Maya Deren è davvero un caso singolare, più unico che raro, per quanto riguarda la storia del cinema. Regista, scrittrice, poetessa, fotografa: la poliedrica autrice americana è riuscita ad affermare la propria visione artistica in un’epoca – gli anni ’40 e gli anni ’50 – nella quale emergere in quanto donna all’interno dell’industria cinematografica non appariva di certo come un’impresa semplice (un problema che, con le dovute differenze, si ripropone ancora oggi). In aggiunta a ciò, la produzione artistica di Maya Deren è quanto più di distante da Hollywood si possa immaginare. Non è un caso, infatti, che la stessa regista si sia in più occasioni rivolta cinicamente nei confronti dell’industria statunitense, proponendosi come vera e propria pioniera del cinema indipendente e d’avanguardia. Il cortometraggio muto Meshes of the Afternoon (1943), co-diretto con il marito Alexander Hammid e tra le sue opere più interessanti, rappresenta perfettamente la poetica e la visione estetica della Deren.

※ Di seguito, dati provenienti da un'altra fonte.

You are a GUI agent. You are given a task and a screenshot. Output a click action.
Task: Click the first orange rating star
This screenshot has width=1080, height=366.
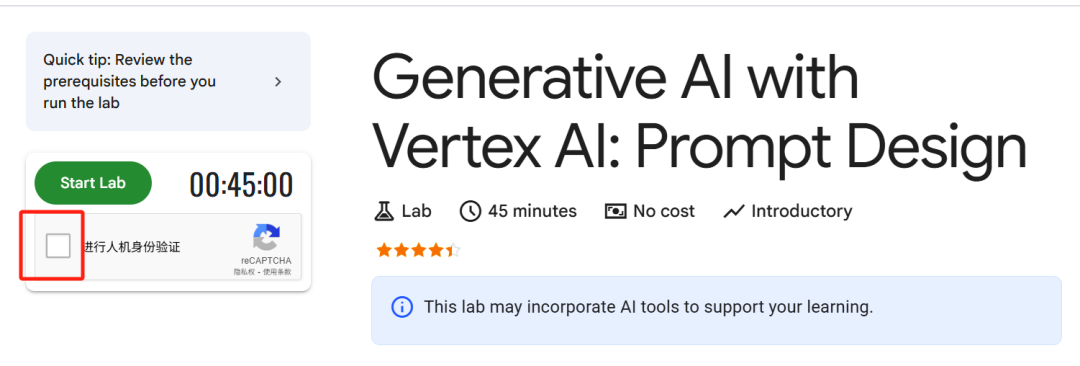coord(384,250)
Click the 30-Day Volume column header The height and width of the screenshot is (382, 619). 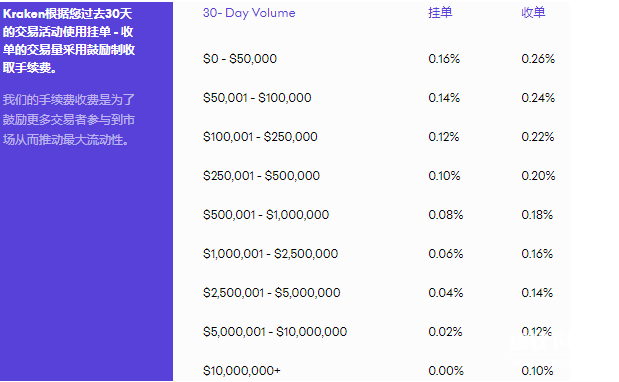pyautogui.click(x=249, y=13)
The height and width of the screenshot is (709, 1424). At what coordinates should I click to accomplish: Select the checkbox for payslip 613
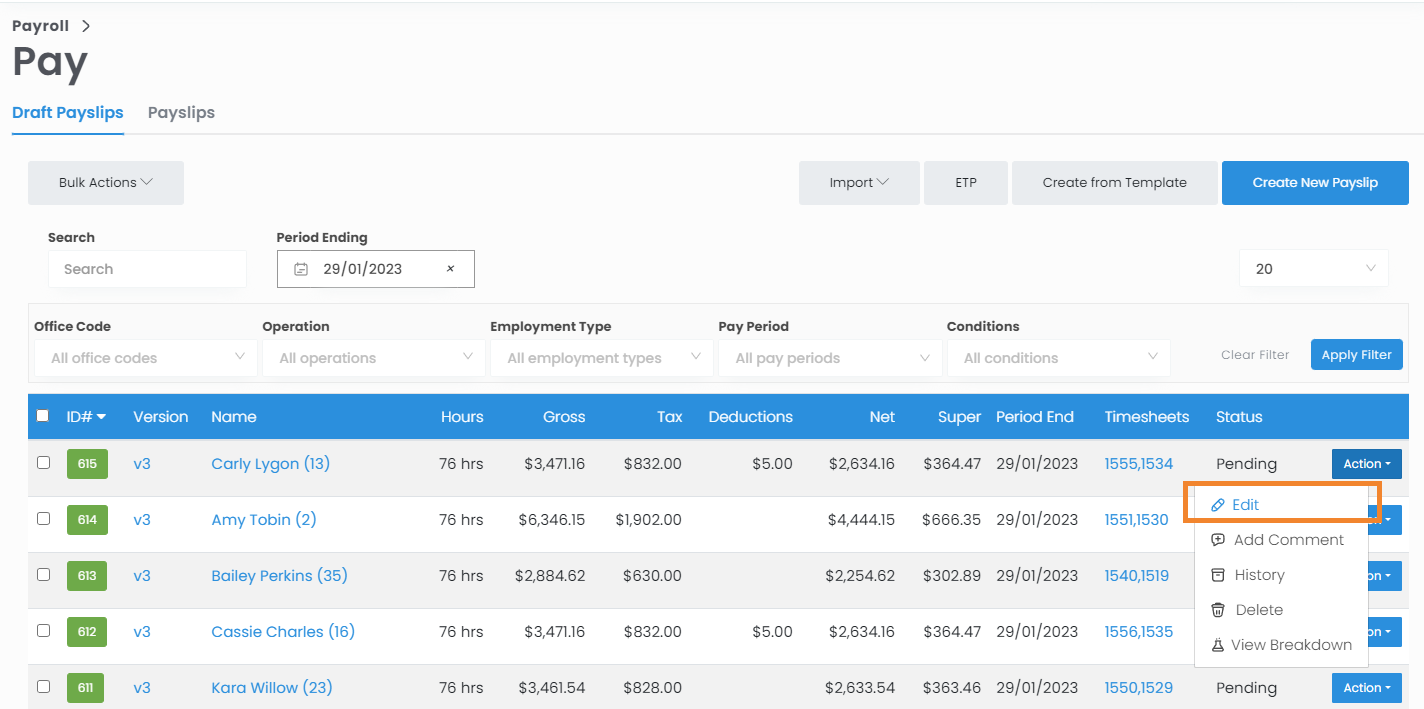(x=43, y=575)
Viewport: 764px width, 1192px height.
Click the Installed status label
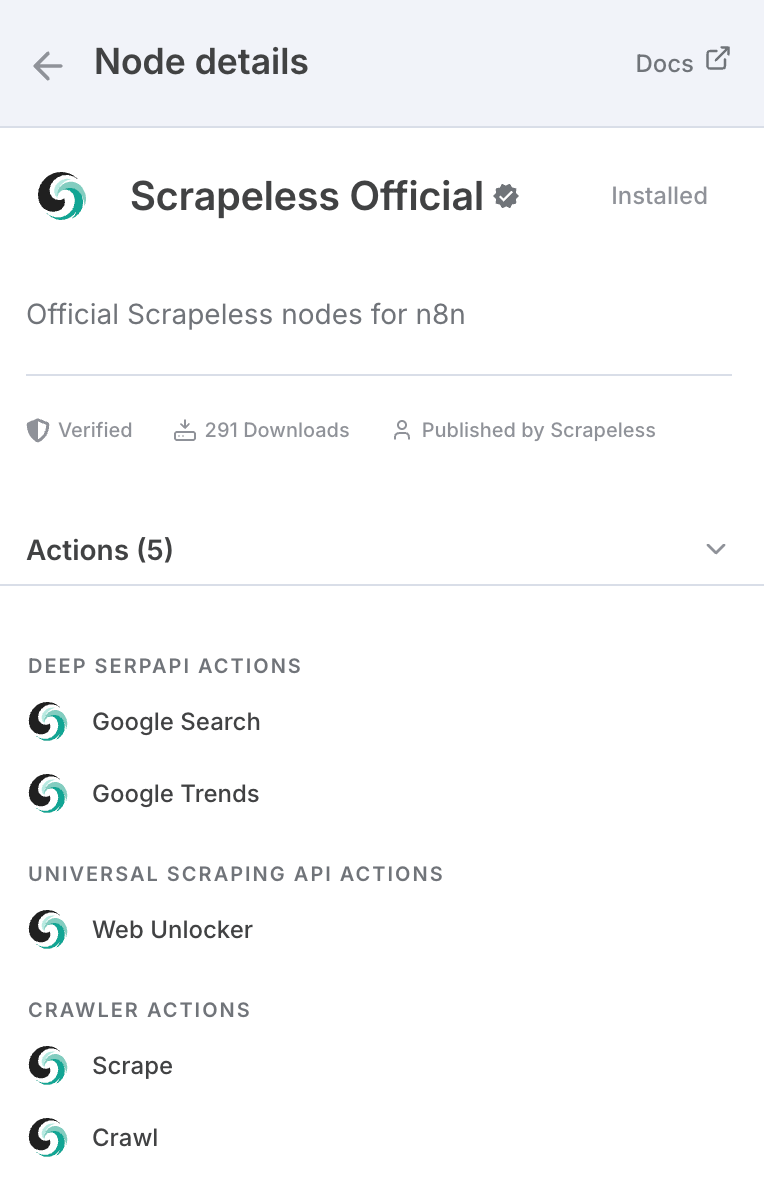point(659,195)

Da un punto di vista narrativo, il film sembra riprendere in parte le suggestioni surrealiste di Luis Buñuel e di Salvador Dalí – pensiamo ad esempio al celebre L’âge d’or (1930) – nel carattere onirico dell’intreccio, senza tuttavia risultare eccessivamente in debito con i due autori. Infatti, la dimensione del sogno gioca sì un ruolo importante nel corso del film ma gode di una propria componente originale in termini rappresentativi. Nello specifico, la protagonista di Meshes of the Afternoon, indicata semplicemente come “The Woman” nei crediti (“la donna”, interpretata dalla stessa Deren), sogna se stessa mentre interagisce con diversi oggetti, a prima vista insignificanti. Allo stesso tempo, nei suoi sogni ricorre il manifestarsi di una figura incappucciata con uno specchio al posto del viso, entità la cui identità sembrerebbe apparentemente coincidere con quella di un uomo (interpretato invece da Hammid).

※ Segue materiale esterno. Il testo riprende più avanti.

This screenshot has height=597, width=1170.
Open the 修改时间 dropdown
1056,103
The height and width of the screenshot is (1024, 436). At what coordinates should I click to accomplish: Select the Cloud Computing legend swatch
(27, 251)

La componente onirica di Meshes of the Afternoon sembra essere tesa verso una precisa riflessione introspettiva e identitaria, evitando dunque di darsi come un ulteriore tentativo cinematografico di creare una corrispondenza tra gli stratagemmi e i meccanismi filmici con i percorsi e le vie del subconscio. Anzi, il subconscio si muove secondo Deren come fonte interpretativa di incidenti casuali, rielaborati nella forma di esperienze emotive critiche (cfr.). In Meshes of the Afternoon seguiamo il processo di scoperta da parte della protagonista delle sue paure e ansie più recondite, in una commistione tra reale e immaginario che non lascia mai trasparire quando si è nel primo dominio o nel secondo: la perdita di ogni riferimento è totale nel momento in cui l’esperienza onirica si presenta come tale, alterando operativamente la ricezione e l’aspettativa spettatoriale nei confronti del rapporto tra il segno e il referente.

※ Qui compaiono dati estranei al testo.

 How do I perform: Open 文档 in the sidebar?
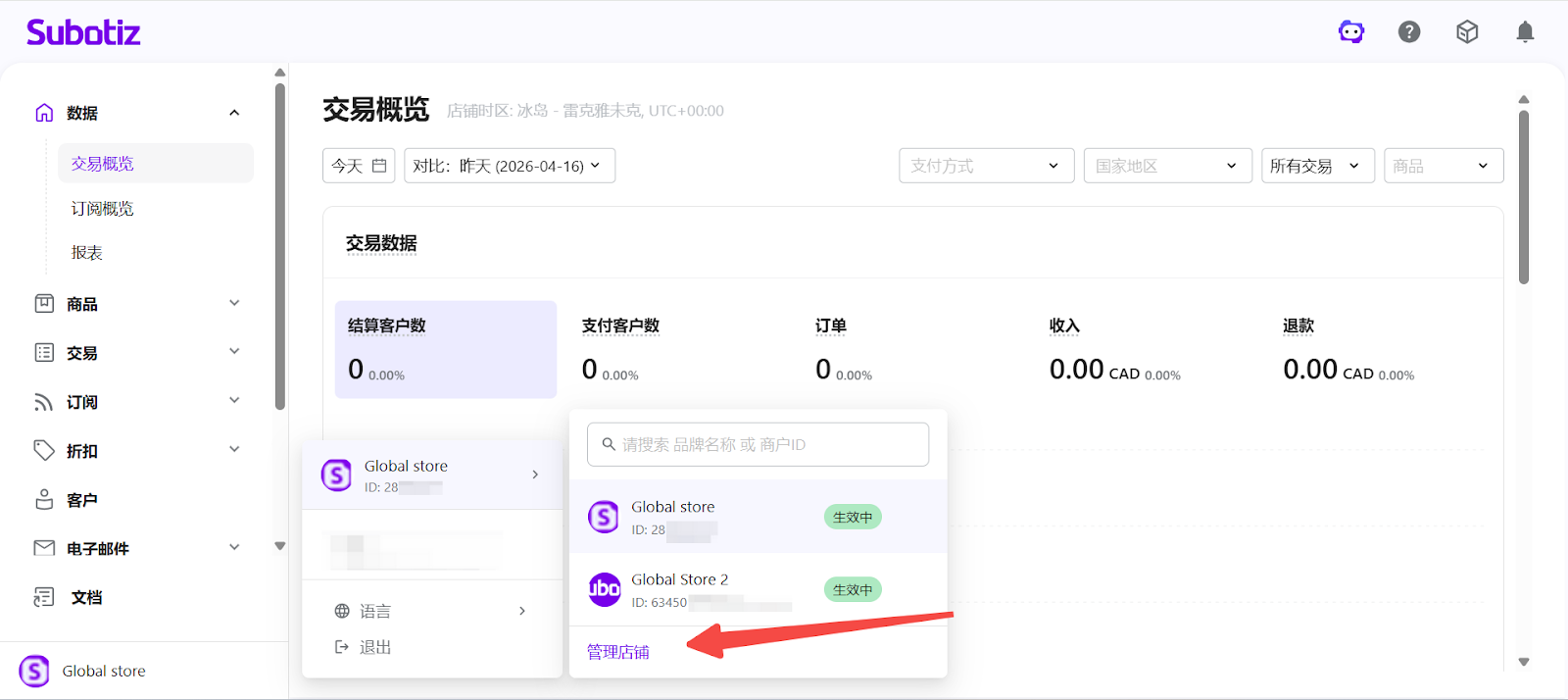tap(86, 597)
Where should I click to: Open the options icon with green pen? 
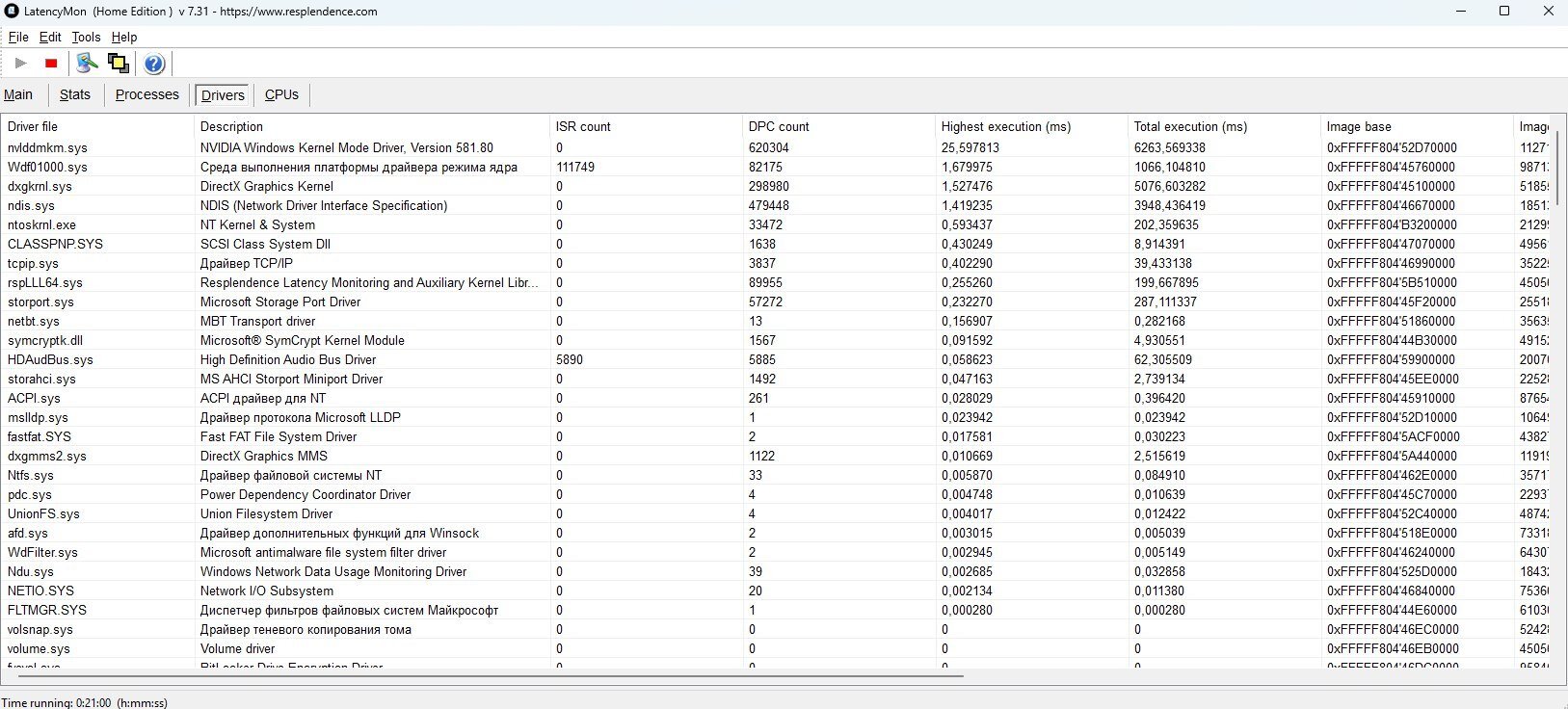tap(87, 64)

Invece di rappresentare i motivi del tormento psicologico della protagonista, Maya Deren preferisce soffermarsi sulla componente soggettiva, sulla risposta individuale e personale dell’essere umano nei confronti degli episodi che scatenano le sue crisi. Il senso del cinema, infatti, sembrerebbe porsi al di là della mera riproduzione oggettiva degli eventi. Come la stessa Deren racconta in An Anagram of Ideas on Art, Form and Film, nel periodo di produzione di Meshes of the Afternoon la regista riteneva che la funzione del cinema e dell’arte in generale si risolvesse nella creazione di un’esperienza definibile come la messa in scena di una «realtà semipsicologica». In tal senso, Meshes of the Afternoon si dà come un film incredibilmente astratto nella sua forma, un racconto nel quale anche un semplice oggetto può rimandare a verità celate, nascoste e terribili, che tuttavia non necessitano di essere raccontate o spiegate nel dettaglio per manifestare pienamente la loro incredibile forza simbolica.